Dolor por Girolamo, mi viejo. Rabia por aquel pajarillo. Y desesperación por haber fracasado en la tarea encomendádame por Aser. De ahora en adelante, si quería recuperar aquellos libros, debía ser más paciente y, sobre todo, prudente. Pero ¿cómo? ¿Cómo entrar en la biblioteca de la abadía de Cîteaux? ¿Cómo evitar que asesinasen a Pierre de Castelnau? ¿Cómo evitar aquella guerra ya decidida desde hacía tantos años? Me encontraba solo y en un país extranjero. Pero allí, en Béziers, en la cueva del diablo, como la
llamaban los sacerdotes —de los que me mantenía bien alejado—, me sentía bastante seguro. Y proseguía con mi pequeña batalla.
En un solo día la vida se me reveló en todo su horror. La realidad, desolada como la ceniza, se había hecho añicos. Sus restos me envolvían hasta sofocarme y apagar incluso la luz de mi mente. Con el estudio no lograba conseguir nada, a pesar de que era la única arma que tenía y de que el papa y Arnauld Amaury afirmaban que podría cambiar el mundo.

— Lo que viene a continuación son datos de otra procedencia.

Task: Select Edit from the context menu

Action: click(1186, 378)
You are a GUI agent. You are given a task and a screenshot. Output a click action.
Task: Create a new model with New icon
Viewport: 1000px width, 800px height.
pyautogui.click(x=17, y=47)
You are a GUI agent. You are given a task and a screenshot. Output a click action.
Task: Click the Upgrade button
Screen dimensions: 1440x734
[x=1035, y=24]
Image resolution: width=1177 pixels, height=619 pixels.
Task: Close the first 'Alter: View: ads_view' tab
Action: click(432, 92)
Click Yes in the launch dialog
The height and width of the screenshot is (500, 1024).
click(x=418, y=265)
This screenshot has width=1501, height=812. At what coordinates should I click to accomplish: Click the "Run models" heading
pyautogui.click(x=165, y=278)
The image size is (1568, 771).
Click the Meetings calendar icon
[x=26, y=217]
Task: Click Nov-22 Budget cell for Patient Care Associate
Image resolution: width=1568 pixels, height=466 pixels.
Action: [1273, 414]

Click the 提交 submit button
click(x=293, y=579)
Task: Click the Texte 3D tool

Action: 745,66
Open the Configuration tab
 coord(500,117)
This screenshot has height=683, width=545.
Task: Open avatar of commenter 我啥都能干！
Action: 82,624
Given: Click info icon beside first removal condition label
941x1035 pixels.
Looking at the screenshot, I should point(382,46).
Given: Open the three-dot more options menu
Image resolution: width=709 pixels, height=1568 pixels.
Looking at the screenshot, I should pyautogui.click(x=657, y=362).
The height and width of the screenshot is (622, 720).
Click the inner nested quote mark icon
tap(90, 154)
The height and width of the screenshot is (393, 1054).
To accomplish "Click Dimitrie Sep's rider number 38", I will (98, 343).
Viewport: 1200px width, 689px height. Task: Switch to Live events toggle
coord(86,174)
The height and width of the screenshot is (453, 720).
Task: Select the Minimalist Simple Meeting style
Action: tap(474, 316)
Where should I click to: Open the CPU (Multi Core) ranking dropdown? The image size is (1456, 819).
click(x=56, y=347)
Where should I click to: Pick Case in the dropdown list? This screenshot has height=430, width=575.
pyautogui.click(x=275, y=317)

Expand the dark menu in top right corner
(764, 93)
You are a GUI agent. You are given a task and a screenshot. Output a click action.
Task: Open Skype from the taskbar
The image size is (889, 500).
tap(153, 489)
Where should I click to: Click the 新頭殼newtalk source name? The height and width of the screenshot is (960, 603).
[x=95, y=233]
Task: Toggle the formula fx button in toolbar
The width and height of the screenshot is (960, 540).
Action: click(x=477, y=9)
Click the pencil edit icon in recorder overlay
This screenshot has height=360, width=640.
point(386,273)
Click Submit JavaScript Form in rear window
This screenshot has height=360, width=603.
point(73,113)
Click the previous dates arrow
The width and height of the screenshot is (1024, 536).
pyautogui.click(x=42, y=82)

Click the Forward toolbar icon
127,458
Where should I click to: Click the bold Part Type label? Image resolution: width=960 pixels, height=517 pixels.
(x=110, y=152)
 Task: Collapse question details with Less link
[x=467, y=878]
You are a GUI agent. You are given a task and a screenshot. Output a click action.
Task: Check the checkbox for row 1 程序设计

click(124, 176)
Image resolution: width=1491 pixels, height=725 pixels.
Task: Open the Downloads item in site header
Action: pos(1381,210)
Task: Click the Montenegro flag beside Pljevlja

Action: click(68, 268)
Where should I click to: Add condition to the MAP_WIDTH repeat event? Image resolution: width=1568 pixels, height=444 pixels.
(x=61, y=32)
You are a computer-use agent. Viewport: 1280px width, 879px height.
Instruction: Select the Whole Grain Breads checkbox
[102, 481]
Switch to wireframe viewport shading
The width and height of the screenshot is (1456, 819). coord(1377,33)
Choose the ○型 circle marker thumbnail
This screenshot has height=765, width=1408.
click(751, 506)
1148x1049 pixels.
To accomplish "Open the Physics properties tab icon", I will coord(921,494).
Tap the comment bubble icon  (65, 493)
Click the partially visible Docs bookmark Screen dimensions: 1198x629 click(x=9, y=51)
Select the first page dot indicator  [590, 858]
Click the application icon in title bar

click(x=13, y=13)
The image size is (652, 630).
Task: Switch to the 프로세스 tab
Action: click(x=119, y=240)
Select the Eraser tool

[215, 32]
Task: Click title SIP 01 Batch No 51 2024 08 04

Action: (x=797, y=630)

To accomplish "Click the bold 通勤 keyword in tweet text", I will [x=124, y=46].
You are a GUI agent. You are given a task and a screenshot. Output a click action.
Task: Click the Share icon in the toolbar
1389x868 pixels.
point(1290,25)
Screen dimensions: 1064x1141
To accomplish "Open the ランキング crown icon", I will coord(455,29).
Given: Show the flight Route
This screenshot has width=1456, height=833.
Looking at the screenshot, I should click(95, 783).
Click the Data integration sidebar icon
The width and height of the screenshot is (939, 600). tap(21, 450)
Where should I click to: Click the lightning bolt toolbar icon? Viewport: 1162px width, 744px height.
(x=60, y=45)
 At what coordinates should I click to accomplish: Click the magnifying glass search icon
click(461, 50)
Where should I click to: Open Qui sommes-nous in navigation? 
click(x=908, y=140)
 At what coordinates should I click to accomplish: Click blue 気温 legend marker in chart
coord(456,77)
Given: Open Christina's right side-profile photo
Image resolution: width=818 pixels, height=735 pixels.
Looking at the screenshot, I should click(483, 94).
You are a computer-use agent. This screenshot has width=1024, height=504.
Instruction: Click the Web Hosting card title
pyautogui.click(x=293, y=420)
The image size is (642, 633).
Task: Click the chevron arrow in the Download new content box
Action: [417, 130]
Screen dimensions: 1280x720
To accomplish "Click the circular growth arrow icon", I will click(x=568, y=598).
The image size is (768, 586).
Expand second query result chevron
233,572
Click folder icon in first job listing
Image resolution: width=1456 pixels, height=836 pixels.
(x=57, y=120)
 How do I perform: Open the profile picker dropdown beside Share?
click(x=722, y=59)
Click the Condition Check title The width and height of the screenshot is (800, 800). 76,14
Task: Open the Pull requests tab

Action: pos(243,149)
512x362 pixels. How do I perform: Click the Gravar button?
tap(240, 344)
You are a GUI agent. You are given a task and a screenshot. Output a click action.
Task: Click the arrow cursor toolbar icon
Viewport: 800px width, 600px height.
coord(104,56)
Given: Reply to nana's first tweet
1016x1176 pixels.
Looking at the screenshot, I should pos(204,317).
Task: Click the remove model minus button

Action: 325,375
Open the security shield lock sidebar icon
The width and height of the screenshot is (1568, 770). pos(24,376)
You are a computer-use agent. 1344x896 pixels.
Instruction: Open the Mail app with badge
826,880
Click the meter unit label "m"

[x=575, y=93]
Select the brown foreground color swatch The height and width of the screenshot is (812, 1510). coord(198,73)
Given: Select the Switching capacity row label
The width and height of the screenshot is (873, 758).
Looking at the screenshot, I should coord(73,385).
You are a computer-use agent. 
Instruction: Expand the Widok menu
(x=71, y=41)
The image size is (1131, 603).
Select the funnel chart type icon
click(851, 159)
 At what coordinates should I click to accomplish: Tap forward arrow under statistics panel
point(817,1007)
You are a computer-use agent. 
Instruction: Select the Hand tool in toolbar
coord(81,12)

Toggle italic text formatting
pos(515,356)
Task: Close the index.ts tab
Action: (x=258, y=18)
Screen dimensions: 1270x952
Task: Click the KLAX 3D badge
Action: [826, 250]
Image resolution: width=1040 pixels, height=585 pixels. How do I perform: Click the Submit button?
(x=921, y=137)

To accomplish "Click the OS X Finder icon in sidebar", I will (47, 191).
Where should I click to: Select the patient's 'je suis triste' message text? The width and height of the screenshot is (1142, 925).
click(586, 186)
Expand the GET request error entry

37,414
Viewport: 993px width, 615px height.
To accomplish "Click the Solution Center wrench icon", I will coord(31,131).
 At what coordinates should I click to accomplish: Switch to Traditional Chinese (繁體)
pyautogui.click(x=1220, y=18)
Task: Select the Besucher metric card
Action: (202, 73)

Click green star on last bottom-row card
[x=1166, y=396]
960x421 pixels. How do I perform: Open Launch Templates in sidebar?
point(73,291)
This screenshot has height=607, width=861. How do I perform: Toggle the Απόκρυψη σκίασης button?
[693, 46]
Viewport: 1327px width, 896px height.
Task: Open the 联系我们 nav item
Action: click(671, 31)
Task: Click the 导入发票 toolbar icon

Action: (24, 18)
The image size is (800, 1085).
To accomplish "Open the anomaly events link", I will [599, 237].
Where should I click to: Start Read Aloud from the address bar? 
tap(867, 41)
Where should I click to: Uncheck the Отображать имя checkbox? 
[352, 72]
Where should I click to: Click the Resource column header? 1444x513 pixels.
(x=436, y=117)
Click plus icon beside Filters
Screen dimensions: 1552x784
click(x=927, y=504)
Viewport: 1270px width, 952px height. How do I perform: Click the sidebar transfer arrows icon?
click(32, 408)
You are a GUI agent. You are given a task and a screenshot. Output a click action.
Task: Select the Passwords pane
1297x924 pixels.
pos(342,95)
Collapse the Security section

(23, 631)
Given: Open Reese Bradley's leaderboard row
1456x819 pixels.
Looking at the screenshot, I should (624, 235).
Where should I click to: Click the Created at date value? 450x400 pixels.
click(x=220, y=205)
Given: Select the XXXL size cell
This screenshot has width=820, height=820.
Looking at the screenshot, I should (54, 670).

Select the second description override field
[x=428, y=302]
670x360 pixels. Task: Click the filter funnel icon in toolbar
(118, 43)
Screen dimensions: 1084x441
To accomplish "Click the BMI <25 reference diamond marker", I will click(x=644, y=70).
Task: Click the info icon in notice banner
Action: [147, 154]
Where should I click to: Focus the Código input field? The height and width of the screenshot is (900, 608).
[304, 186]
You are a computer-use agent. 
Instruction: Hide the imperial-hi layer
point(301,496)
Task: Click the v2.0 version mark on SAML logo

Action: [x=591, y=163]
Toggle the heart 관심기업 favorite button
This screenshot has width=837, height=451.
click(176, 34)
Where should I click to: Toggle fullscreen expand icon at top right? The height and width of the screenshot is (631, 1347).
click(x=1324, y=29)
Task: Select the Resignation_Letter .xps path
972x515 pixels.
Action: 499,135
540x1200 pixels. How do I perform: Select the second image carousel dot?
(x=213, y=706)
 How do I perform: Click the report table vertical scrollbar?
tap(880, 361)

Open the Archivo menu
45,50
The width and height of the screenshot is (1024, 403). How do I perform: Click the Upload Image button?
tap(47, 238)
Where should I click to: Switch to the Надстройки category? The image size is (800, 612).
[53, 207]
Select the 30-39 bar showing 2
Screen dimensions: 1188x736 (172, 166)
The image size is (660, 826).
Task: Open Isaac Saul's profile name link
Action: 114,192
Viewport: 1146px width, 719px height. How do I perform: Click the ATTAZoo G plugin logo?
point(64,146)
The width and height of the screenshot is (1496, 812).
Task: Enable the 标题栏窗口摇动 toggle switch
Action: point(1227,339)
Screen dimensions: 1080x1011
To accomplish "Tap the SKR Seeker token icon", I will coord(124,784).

Yolanda alzó los ojos. Eran clarísimos. Un dulce encuentro entre un azul limpio y un verde transparente. No tuve tiempo de bajar los míos. Me acerqué para echar un vistazo a su labor. Se ruborizó.

—Yolanda, no hago más que estar siempre callado, pensando en mis dichosos números. Bonito modo de agradecerte que me hayas procurado este refugio…

Alzó de nuevo la vista sobre mí.
—¡Tienes que pensar en eso! Una vez me dijiste que la matemática podía dar a todo cuanto rodea a la belleza de verdad y a la verdad de belleza.